Through a translator, Ulloa told the crowd that Deputy Jeffery Turner asked him for ID, and when Ulloa didn’t have it, the deputy asked the passengers in the car, including Ulloa’s cousin Luis.
“And I don’t think he had any reason to do that because it was me who was driving,” Ulloa said. “I was the one who was responsible.”
The sheriff’s department declined on-camera interviews but Sheriff Kevin McLaughlin said in a statement the deputy only did that because he wanted to find out if someone else in the car could drive it instead.
After that, Turner said he had reasonable suspicion that some of the occupants of the car had violated federal law.
So the deputy notified the Border Patrol, and Ulloa was detained.
Migrant Justice, a migrant advocacy group, told WCAX that the fair and impartial policing policy should have prevented that from happening.
“Under the policy, those things aren’t allowed,” said Enrique Balcazar, a Migrant Justice representative. “They can’t detain you for additional time just to let federal immigration officers come and detain you.”
McLaughlin disagrees, saying, “His decision to involve federal authorities is consistent with the provisions of that policy”.
WCAX asked Vermont Attorney General T.J. Donovan what the policy does and doesn’t say.
“the facts seem to be in dispute,” he said.
Donovan said he wants to see the investigation play out, but did note there is nothing that prohibits police from disclosing information to the feds.

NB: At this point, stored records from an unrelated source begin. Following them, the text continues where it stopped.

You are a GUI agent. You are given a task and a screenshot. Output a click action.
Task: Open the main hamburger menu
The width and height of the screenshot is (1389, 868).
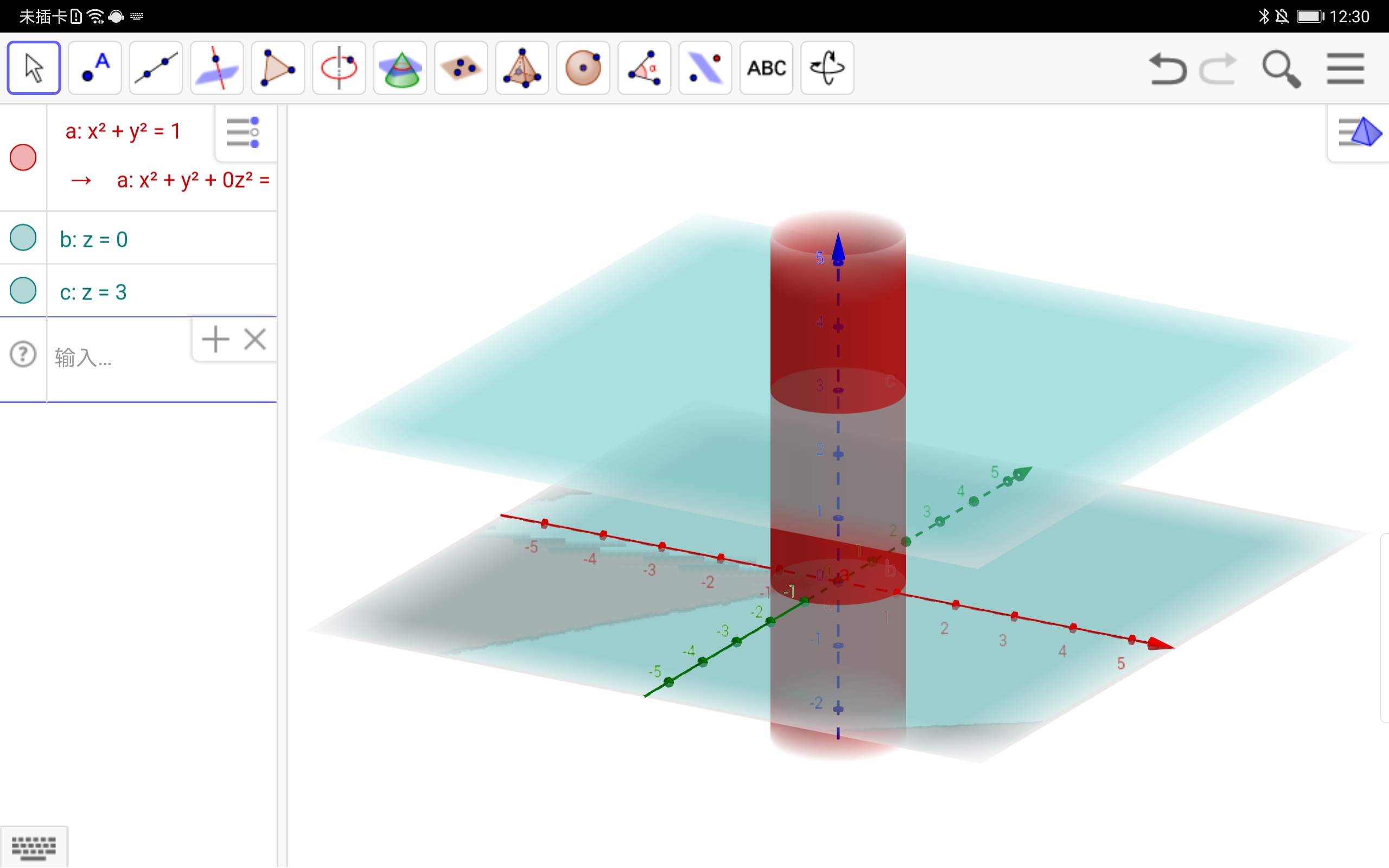(1345, 69)
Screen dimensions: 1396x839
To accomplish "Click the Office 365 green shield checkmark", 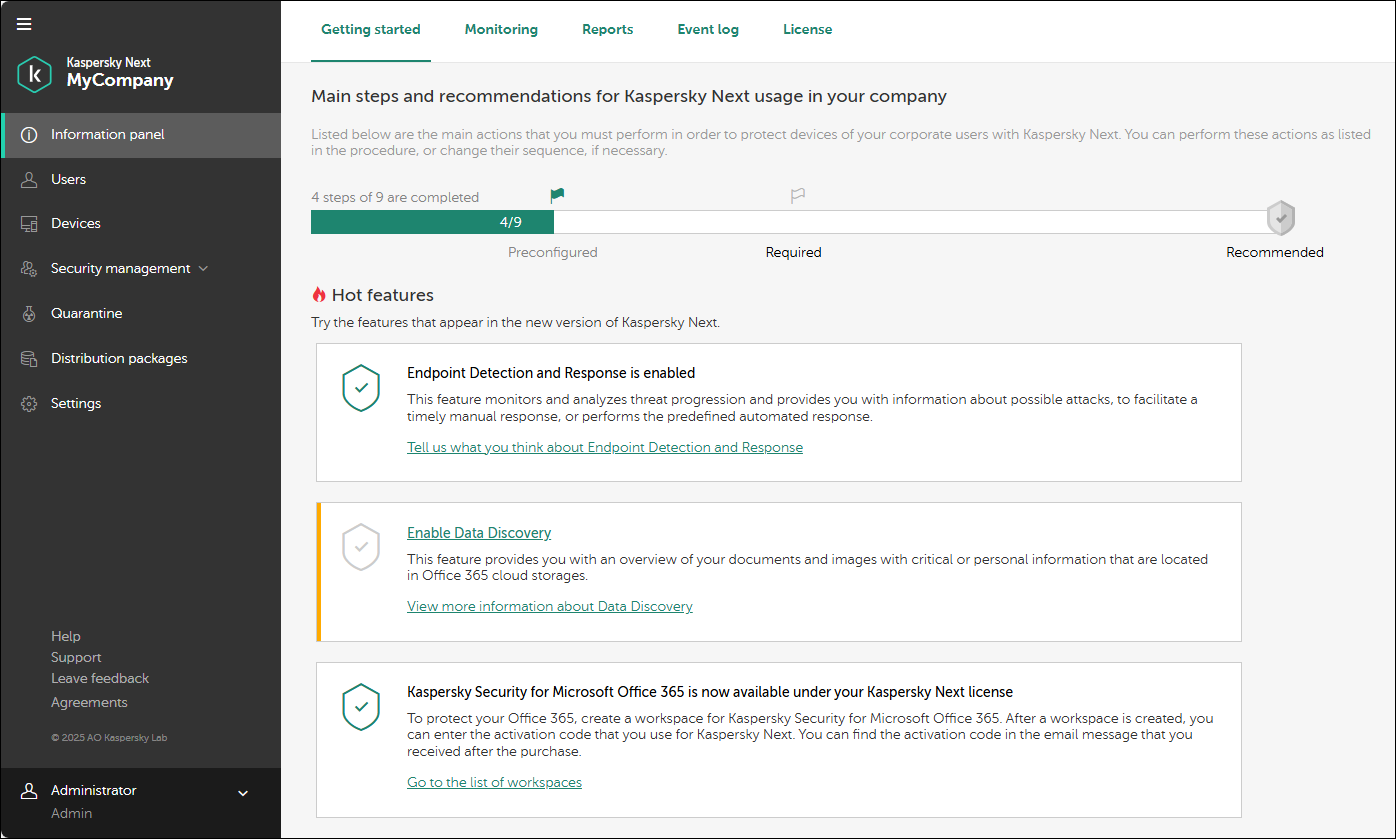I will coord(361,707).

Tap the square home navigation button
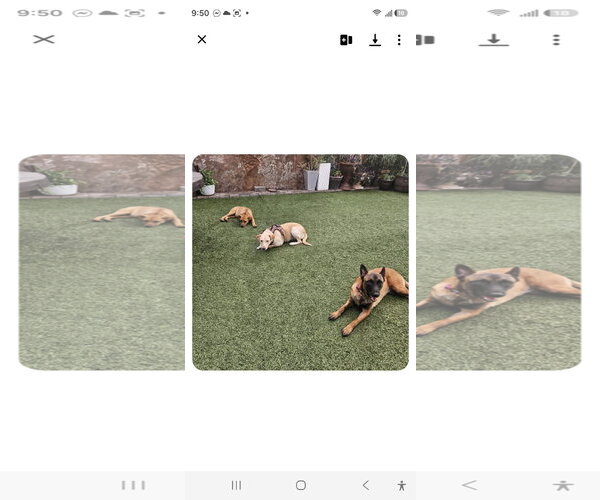301,485
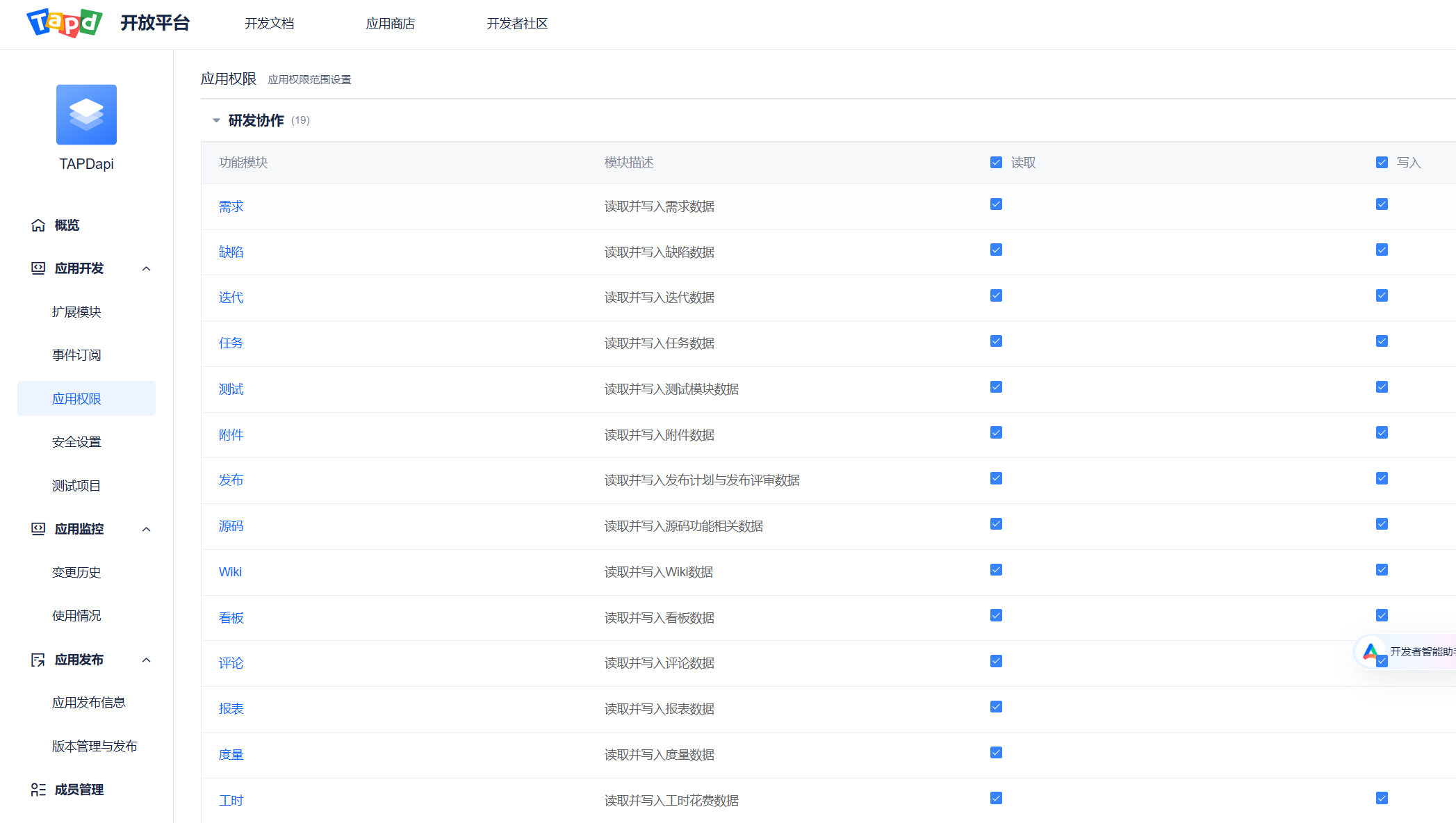
Task: Click the 应用发布 sidebar icon
Action: [x=38, y=660]
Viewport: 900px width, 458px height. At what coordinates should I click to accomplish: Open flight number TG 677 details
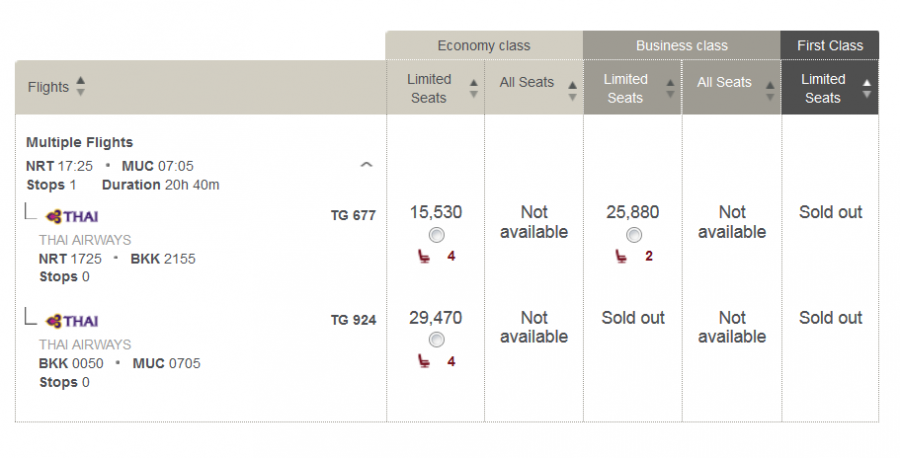(x=353, y=215)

However, he said there is one “bright-line” rule, that police don’t get to ask about a person’s legal status.
“Can somebody say, ‘Can anybody else drive here?’ Of course, you can say that. Can you ask where they’re from and get into immigration and citizenship? No, you can’t.”
Migrant Justice says they want to see an investigation into whether the department acted correctly.
“The Chittenden County Sheriff’s Department has destroyed his life. They have cut his dreams short,” Balcazar said.
The Chittenden County Sheriff says the investigation is ongoing.
The case could ultimately go to the Vermont Criminal Justice Training Council for review. If it determines that there was a violation, the deputy could face discipline.